Researchers are evaluating an enhanced care package for adults with advanced HIV disease (CD4 count below 200 cells/µL) in Uganda. This Phase III, cluster randomized trial aims to compare 24-week survival rates with retention in care between the enhanced package and the standard of care. The study addresses delays in lab-based CD4 testing that can postpone antiretroviral therapy (ART) initiation and screening for opportunistic infections (OIs), which often leads to severe complications and hospitalizations. The intervention group receives point-of-care CD4 testing using the Visitect lateral flow assay along with an enhanced screening and prevention package for opportunistic infections. This includes more sensitive tests such as FujiFilm SILVAMP TB LAM and Cryptococcal Antigen semi-quantitative LFA, plus a shorter, intensive tuberculosis preventive therapy (1 month of isoniazid and rifapentine) and treatment for severe cryptococcal infections if indicated.
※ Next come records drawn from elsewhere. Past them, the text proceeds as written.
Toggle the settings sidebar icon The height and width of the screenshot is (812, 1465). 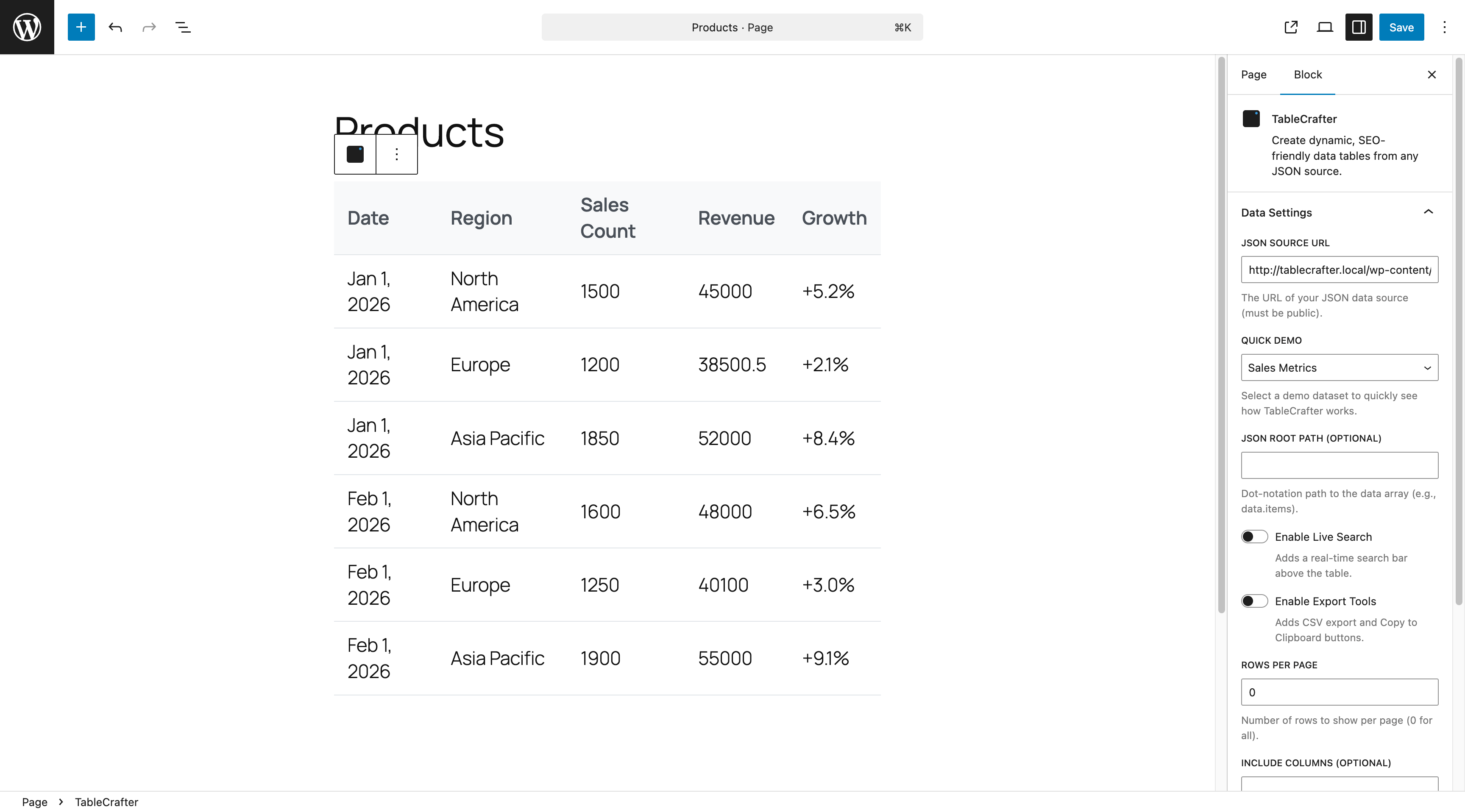pyautogui.click(x=1359, y=27)
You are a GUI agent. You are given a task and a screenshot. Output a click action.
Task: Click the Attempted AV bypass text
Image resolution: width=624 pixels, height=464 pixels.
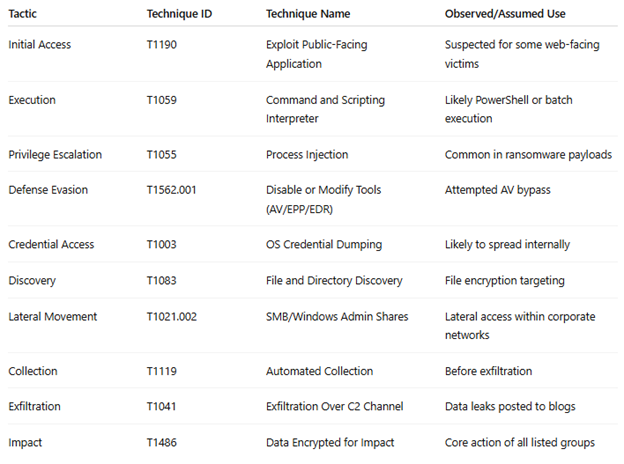coord(497,190)
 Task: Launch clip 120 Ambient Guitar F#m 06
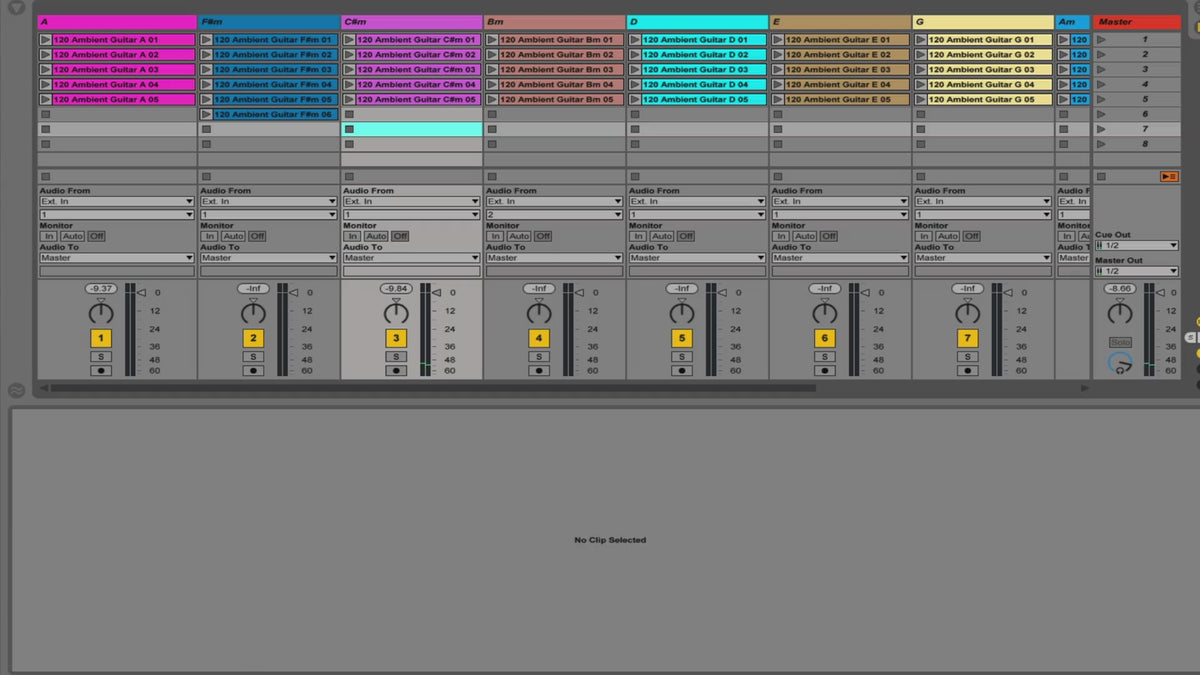tap(207, 115)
The control group undergoes standard CD4 testing by flow cytometry and receives the World Health Organization's recommended OI screening and prophylaxis, including urine TB LAM, 6 months of isoniazid, and fluconazole for asymptomatic cryptococcal antigen positivity. Participants will be monitored over 24 weeks for their survival and retention in care. Assessments include CD4 counts, OI screening, and treatment adherence, with the goal to reduce delays in treatment initiation and improve outcomes. The study spans 5 years and randomizes four clinics to either intervention or standard care, with ongoing follow-up to measure the effectiveness and safety of the enhanced package in real-world community settings.

Researchers are evaluating the safety and effectiveness of a new short 6-week daily rifapentine treatment compared to the standard 12-16 week rifamycin-based treatments for latent tuberculosis infection (LTBI). This trial focuses on people at higher risk of developing active tuberculosis and is conducted in various settings with different TB incidence rates. The study aims to test if the shorter treatment is not worse than the longer standard treatments in terms of safety and effectiveness. Participants are randomly assigned to either the experimental group receiving 600 mg of rifapentine daily for 6 weeks or to a control group receiving one of three standard treatments: 12 weeks of once-weekly rifapentine and isoniazid, 12 weeks of daily rifampin and isoniazid, or 16 weeks of daily rifampin. Dosage adjustments are made based on patient weight according to established guidelines. A total of 1,120 participants will be assessed for safety and 3,400 for effectiveness, followed for 24 months after enrollment. During the study, participants will be monitored for treatment discontinuation due to adverse drug reactions and for the development of tuberculosis. Safety and effectiveness will be evaluated by comparing the rates of drug discontinuation and new TB cases between the two groups. Follow-up includes clinical assessments and laboratory tests over a 24-month period to ensure comprehensive monitoring of participant health and treatment outcomes.